Exercise directions >>
With any pictures left out, restate word for word the lines in the listing below from the one holding "Given: Open the" through the last.

Start of Data provided

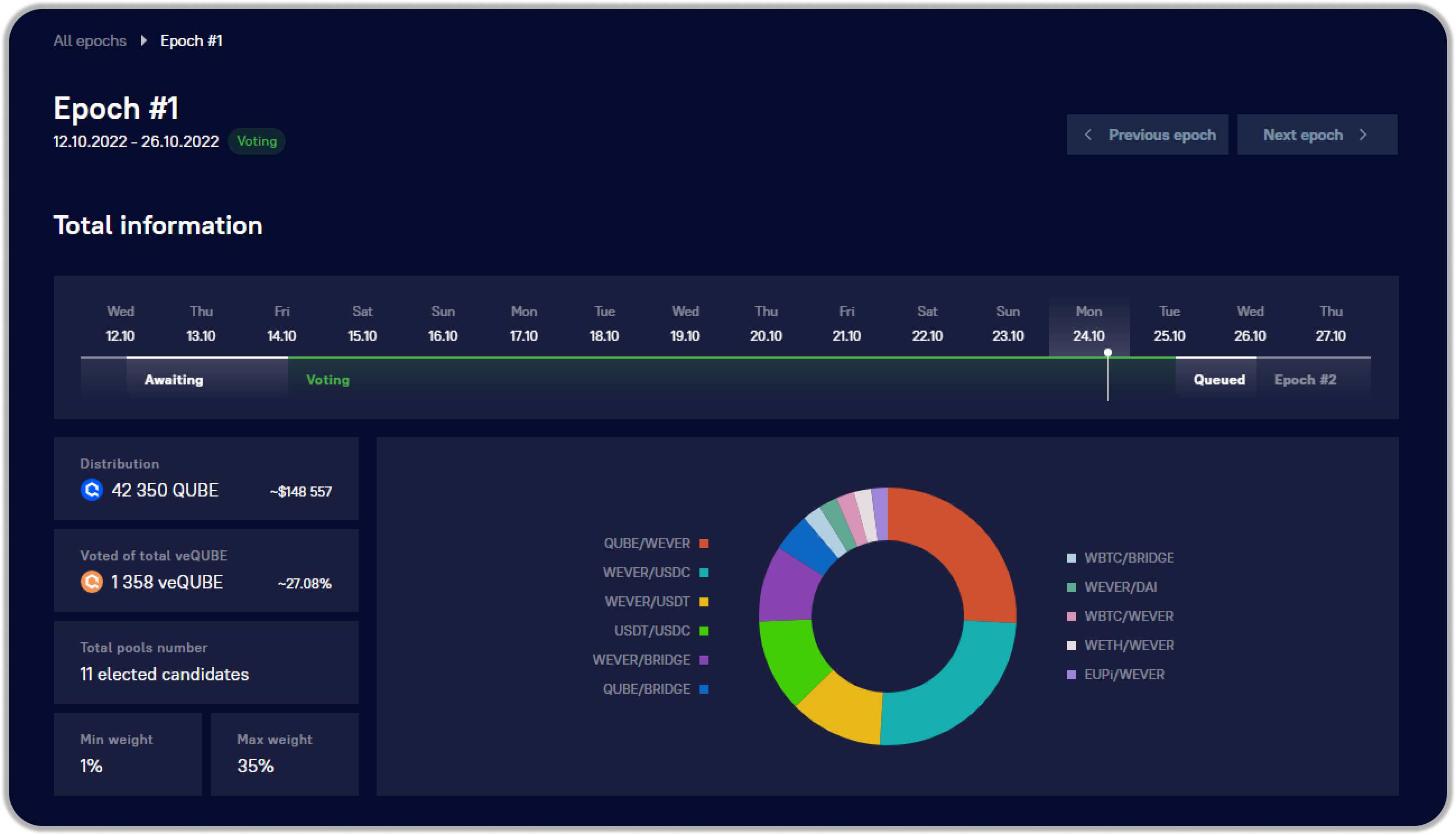
Task: Go to All epochs breadcrumb link
Action: pyautogui.click(x=90, y=41)
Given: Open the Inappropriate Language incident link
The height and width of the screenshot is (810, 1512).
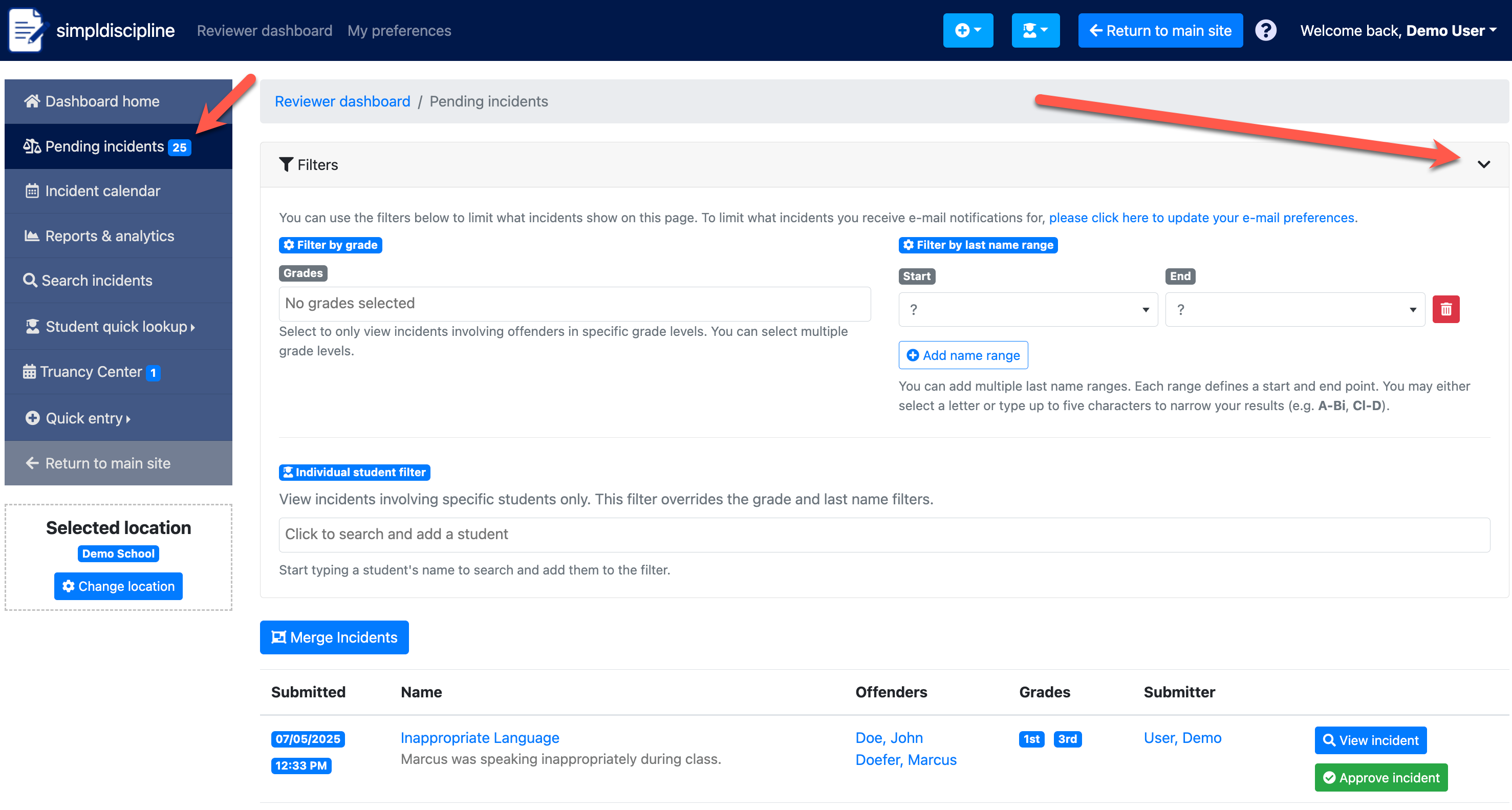Looking at the screenshot, I should coord(480,737).
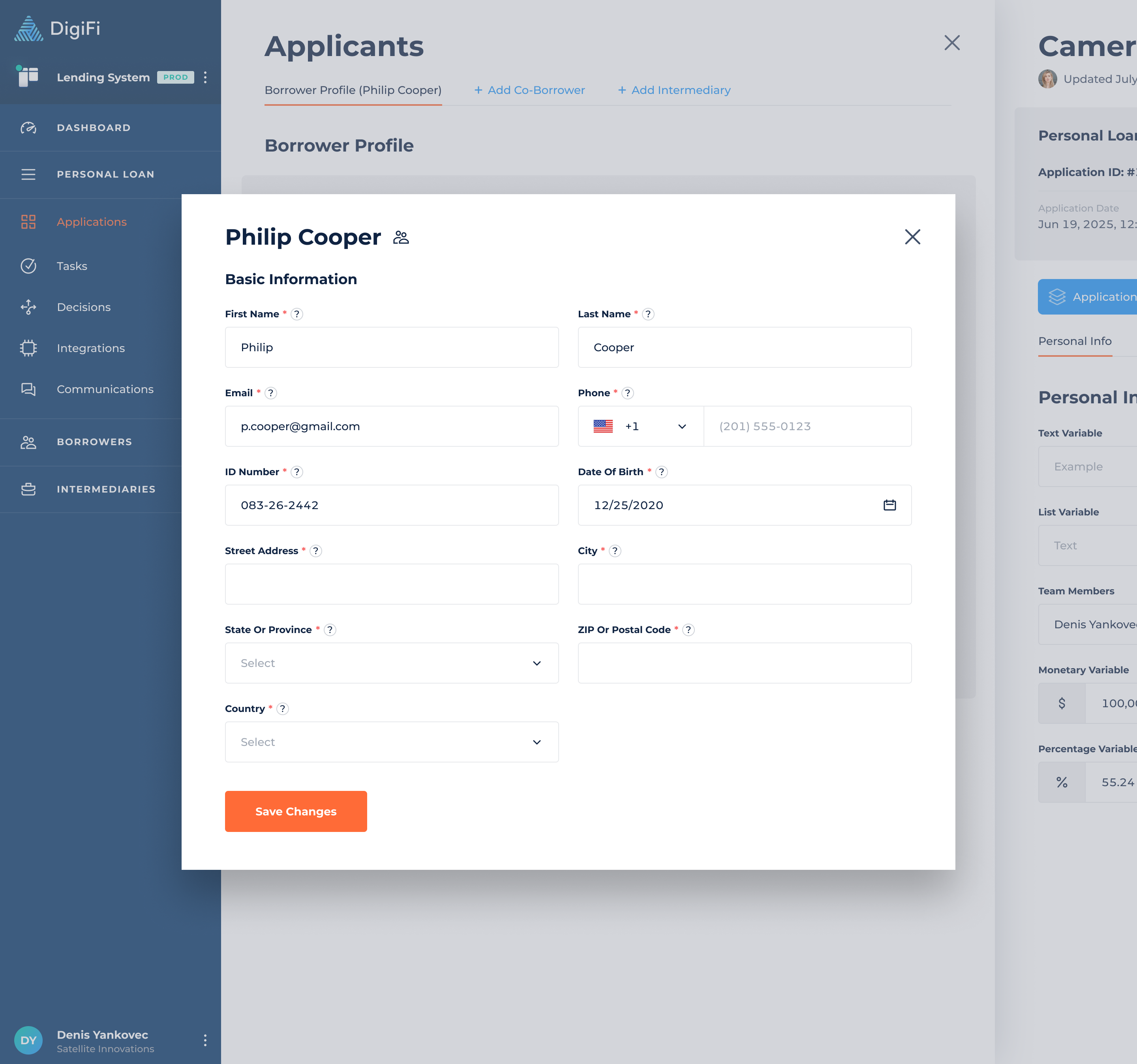
Task: Click the help icon beside ZIP Or Postal Code
Action: pyautogui.click(x=688, y=629)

End of Data provided

The answer >>
Given: Open the Inappropriate Language incident link
The height and width of the screenshot is (810, 1512).
Looking at the screenshot, I should coord(480,737).
Task: Click the help icon beside ZIP Or Postal Code
Action: pyautogui.click(x=688, y=629)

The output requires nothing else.